Sunday, February 10, 2013

The Binder Boys, or, A Pain in the Astral

What's a snob? What's a lowbrow? What's a dandy? What's a magic picture show? Just because I sport a pair of Happy Socks that aren't too dissimilar in formal construction from the lusty battleworn Normands on the Bayeux tapestry, does not mean I am not a man of the people.

I'll prove it.

It was a cold February's day in the heart of old Bytowne. I had just indulged the tooth beside the sweet one, the one that insists on garlicky middle eastern sandwiches (I think it's one of the incisors but I've never been much for cryptozoology) when I hit old Rideau, promenade of filth. Now I'm something of a fast walker, and that something is a bipedal colon with a lackadaisical bohemian Greenwhich village agenda to end the tyranny of my bourgeois white-collar obsession with dignity and cleanliness.

Forward then! My two minds were as one.

Imagine my terrOR, when, on coming to Rideau and Dalhousie, and, stopping at the crosswalk with the hopes of a quick light-change, I saw on the opposing side a pair of browbeater youths in parkas and wielding the omnifrightful COLOURED TOME OF CARITAS, aka the charity Begging Binder Bonobos of Borneo.
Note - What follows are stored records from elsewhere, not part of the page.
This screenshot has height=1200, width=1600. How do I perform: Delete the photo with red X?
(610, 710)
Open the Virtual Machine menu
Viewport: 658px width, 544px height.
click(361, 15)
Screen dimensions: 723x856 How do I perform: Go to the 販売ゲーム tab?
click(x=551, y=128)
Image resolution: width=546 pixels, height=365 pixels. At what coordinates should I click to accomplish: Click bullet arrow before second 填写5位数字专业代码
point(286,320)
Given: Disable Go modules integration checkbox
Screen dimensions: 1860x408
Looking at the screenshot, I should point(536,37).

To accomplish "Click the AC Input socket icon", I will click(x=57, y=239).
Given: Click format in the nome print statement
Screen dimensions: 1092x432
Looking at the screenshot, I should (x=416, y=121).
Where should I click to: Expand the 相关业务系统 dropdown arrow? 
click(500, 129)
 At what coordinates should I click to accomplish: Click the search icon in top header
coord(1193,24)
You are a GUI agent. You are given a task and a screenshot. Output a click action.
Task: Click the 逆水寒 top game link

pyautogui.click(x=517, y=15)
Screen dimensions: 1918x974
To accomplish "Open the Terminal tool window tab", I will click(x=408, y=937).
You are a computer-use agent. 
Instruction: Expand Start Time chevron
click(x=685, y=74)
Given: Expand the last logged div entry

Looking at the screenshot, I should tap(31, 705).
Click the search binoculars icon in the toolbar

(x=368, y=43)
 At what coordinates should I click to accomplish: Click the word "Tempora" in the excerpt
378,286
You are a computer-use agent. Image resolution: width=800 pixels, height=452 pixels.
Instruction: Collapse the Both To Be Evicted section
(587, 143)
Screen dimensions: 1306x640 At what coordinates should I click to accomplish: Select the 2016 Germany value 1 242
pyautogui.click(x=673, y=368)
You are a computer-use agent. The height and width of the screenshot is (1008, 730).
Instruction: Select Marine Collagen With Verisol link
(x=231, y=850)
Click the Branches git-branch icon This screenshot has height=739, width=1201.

"O wretch, o foulest hellspitoon, I, born on this day!" I hollered to the smiling south asian octogenerian at my side. Nor was my reaction over the bounds of common decency. Has anyone ever made it unscathed past the Sphincter's riddle that is the Binder Boys? Hast heard their cutting, incisor like comments on one's own person ? Hast not been arrested by their commanding, alpha level, frat boy calls to stand and deliver the excuse for one's own selfish, ungiving, scrooge-like passage through life?

What is charity? Is it, as the apostle saith, that which thinketh no evil?

No. For, as my tale will reveal, much evil it thoughteth then, and good whatfor...

And now the Kuten Rag Peasant and Pea-Munching Players present:

THE LORD OF THE MANOR IN DIRE STRAITS

a cosmic ballet in a single act, in which an unwitting and selfish miser encounters a pair of grift men with an eye on his fortune.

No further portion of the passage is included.